(Task directions): The entries below are to be repeated exactly as they stand.

** Input material follows **

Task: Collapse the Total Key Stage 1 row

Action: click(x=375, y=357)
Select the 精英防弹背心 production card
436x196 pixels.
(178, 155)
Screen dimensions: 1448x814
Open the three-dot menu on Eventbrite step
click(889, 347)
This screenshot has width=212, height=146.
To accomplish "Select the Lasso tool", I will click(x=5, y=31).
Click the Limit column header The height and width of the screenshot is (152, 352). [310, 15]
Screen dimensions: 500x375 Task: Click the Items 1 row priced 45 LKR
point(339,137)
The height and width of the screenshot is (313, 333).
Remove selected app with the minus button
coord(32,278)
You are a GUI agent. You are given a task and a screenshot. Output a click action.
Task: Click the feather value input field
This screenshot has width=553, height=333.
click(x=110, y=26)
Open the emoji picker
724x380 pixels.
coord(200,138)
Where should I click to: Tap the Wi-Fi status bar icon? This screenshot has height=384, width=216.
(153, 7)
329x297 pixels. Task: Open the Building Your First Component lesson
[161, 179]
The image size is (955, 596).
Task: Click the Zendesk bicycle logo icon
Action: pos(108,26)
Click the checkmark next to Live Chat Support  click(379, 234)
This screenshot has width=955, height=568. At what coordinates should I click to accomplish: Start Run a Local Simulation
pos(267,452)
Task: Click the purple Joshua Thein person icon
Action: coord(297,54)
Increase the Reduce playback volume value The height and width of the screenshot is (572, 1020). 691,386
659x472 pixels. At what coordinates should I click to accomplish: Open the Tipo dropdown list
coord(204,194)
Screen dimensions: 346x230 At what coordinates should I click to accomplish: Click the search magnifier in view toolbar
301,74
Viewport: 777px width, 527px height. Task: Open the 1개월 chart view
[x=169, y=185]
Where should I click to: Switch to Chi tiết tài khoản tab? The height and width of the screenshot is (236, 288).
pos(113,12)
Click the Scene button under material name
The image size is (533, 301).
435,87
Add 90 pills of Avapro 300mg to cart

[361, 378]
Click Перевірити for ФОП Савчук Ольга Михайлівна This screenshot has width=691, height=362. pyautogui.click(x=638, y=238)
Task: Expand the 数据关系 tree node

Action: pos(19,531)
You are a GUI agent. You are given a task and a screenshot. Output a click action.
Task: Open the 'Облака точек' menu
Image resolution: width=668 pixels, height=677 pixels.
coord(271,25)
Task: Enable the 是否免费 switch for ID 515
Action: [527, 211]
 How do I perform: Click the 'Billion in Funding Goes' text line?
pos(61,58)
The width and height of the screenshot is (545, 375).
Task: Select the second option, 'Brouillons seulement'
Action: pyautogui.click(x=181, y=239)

** End of Input material **

(Solved exercise):
Task: Collapse the Total Key Stage 1 row

Action: click(x=375, y=357)
Select the 精英防弹背心 production card
436x196 pixels.
(178, 155)
Screen dimensions: 1448x814
Open the three-dot menu on Eventbrite step
click(889, 347)
This screenshot has width=212, height=146.
To accomplish "Select the Lasso tool", I will click(x=5, y=31).
Click the Limit column header The height and width of the screenshot is (152, 352). [310, 15]
Screen dimensions: 500x375 Task: Click the Items 1 row priced 45 LKR
point(339,137)
The height and width of the screenshot is (313, 333).
Remove selected app with the minus button
coord(32,278)
You are a GUI agent. You are given a task and a screenshot. Output a click action.
Task: Click the feather value input field
This screenshot has width=553, height=333.
click(x=110, y=26)
Open the emoji picker
724x380 pixels.
coord(200,138)
Where should I click to: Tap the Wi-Fi status bar icon? This screenshot has height=384, width=216.
(153, 7)
329x297 pixels. Task: Open the Building Your First Component lesson
[161, 179]
The image size is (955, 596).
Task: Click the Zendesk bicycle logo icon
Action: pos(108,26)
Click the checkmark next to Live Chat Support  click(379, 234)
This screenshot has width=955, height=568. At what coordinates should I click to accomplish: Start Run a Local Simulation
pos(267,452)
Task: Click the purple Joshua Thein person icon
Action: coord(297,54)
Increase the Reduce playback volume value The height and width of the screenshot is (572, 1020). 691,386
659x472 pixels. At what coordinates should I click to accomplish: Open the Tipo dropdown list
coord(204,194)
Screen dimensions: 346x230 At what coordinates should I click to accomplish: Click the search magnifier in view toolbar
301,74
Viewport: 777px width, 527px height. Task: Open the 1개월 chart view
[x=169, y=185]
Where should I click to: Switch to Chi tiết tài khoản tab? The height and width of the screenshot is (236, 288).
pos(113,12)
Click the Scene button under material name
The image size is (533, 301).
435,87
Add 90 pills of Avapro 300mg to cart

[361, 378]
Click Перевірити for ФОП Савчук Ольга Михайлівна This screenshot has width=691, height=362. pyautogui.click(x=638, y=238)
Task: Expand the 数据关系 tree node

Action: pos(19,531)
You are a GUI agent. You are given a task and a screenshot. Output a click action.
Task: Open the 'Облака точек' menu
Image resolution: width=668 pixels, height=677 pixels.
coord(271,25)
Task: Enable the 是否免费 switch for ID 515
Action: [527, 211]
 How do I perform: Click the 'Billion in Funding Goes' text line?
pos(61,58)
The width and height of the screenshot is (545, 375).
Task: Select the second option, 'Brouillons seulement'
Action: pyautogui.click(x=181, y=239)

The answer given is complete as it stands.